Zdjęcie: PGE

Kilkuset mieszkańców Podkarpacia wciąż nie ma w swoich domach prądu. Niektórzy już czwartą dobę. 

Z powodu śniegu, który uszkodził linie energetyczne, we wtorek rano (24 stycznia) na Podkarpaciu prądu nadal nie miało około 800 odbiorców. Mimo, że ekipy energetyków pracują bez przerwy. 

– Usunęliśmy awarie na liniach średniego napięcia. Zostały jeszcze reklamacje na liniach niskiego napięcia, czyli bezpośrednich przyłączy do domów. Kilkuset odbiorców może nie mieć jeszcze dostaw energii elektrycznej – mówi Łukasz Boczar, rzecznik PGE Dystrybucja Rzeszów.

Przerwy w zasilaniu dotyczą powiatów: krośnieńskiego, sanockiego i  rzeszowskiego. – Problem nie jest marginalny – przekazał nam Dariusz, czytelnik Rzeszów News. – Prądu nie ma w części domów w Niechobrzu, Woli Rafałowskiej, Błędowej Tyczyńskiej, Hermanowej, Borku Starym, Chmielniku, Kielnarowej czy Dylągówce. 

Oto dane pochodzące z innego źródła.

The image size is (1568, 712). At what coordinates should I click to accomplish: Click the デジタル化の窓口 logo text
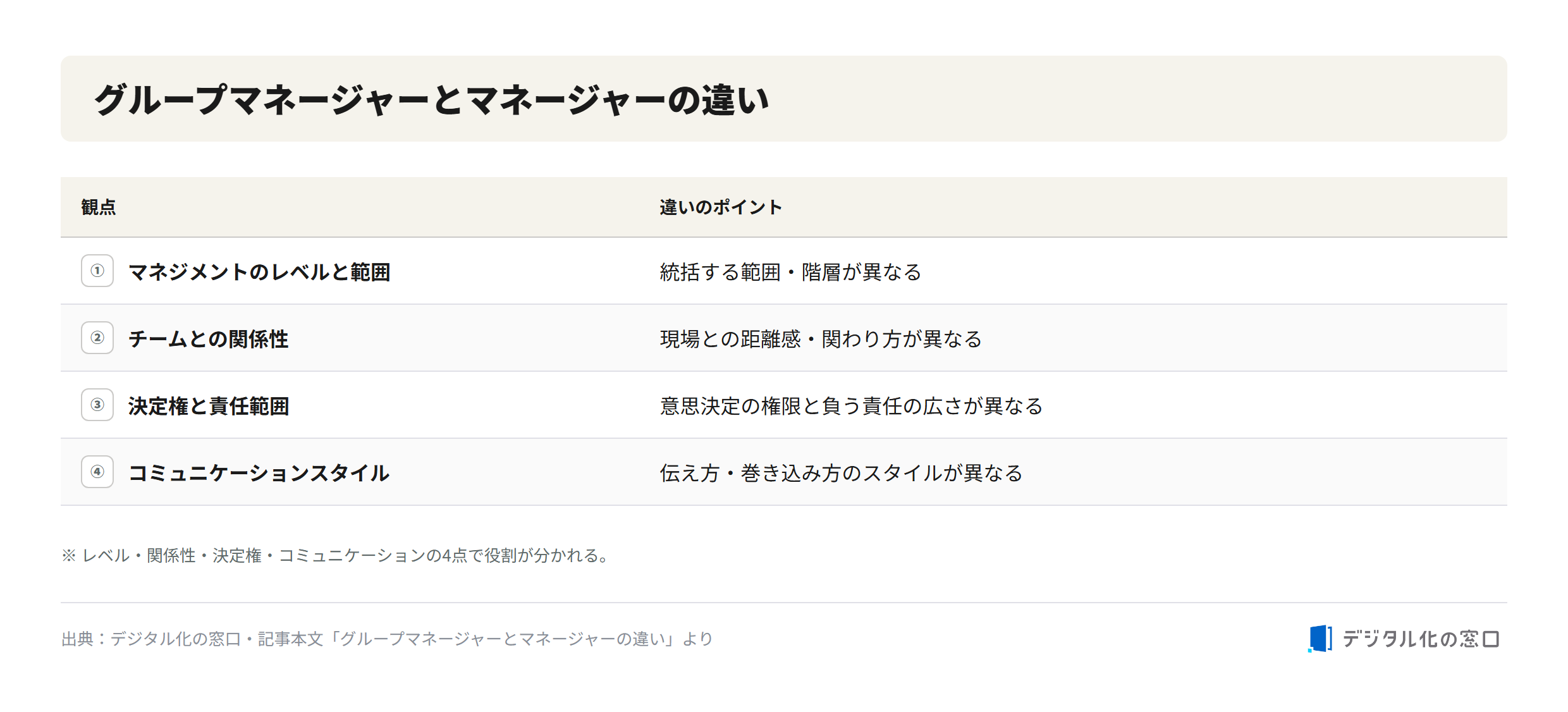(x=1421, y=639)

Mieszkańcy nie mogą też zgłosić awarii. – Dzwoniąc pod nr 991 automat przedstawia jedynie całą litanię problematycznych miejsc – informuje czytelnik Rzeszów News. 

Łukasz Boczar przyznaje, że są problemy z dodzwonieniem się na infolinię. Zachęca do zainstalowania w telefonie aplikacji 991 Assistant. – Wygodnie klikając można zgłosić awarię nie czekając na połączenie z telefonicznym centrum. To najlepszy sposób – przekonuje Boczar. 

Bądź na bieżąco.

Rzeszów News - Google NewsObserwuj nas na Google News!

PGE jeszcze nie policzyło kosztów związanych z usuwaniem masowych awarii po nagłym powrocie zimy. – To będą dziesiątki jak nie setki tysięcy złotych – dodaje rzecznik. 

Pierwsze zgłoszenia od mieszkańców, służby energetyczne dostały w piątek, 20 stycznia. Kulminacja nastąpiła w sobotę (21 stycznia), wtedy w całym regionie ok. 120 tys. gospodarstw domowych było bez zasilania.

Spadające gałęzie i konary pod naporem ciężkiego i mokrego śniegu zrywały linie energetyczne i łamały betonowe słupy. Brygady techniczne nie raz miały kłopot z dotarciem do miejsca awarii. Wzywali firmy wyposażone w specjalistyczny sprzęt, żeby usunąć lub pociąć połamane drzewa. Dopiero później mogli zająć się naprawą sieci energetycznych.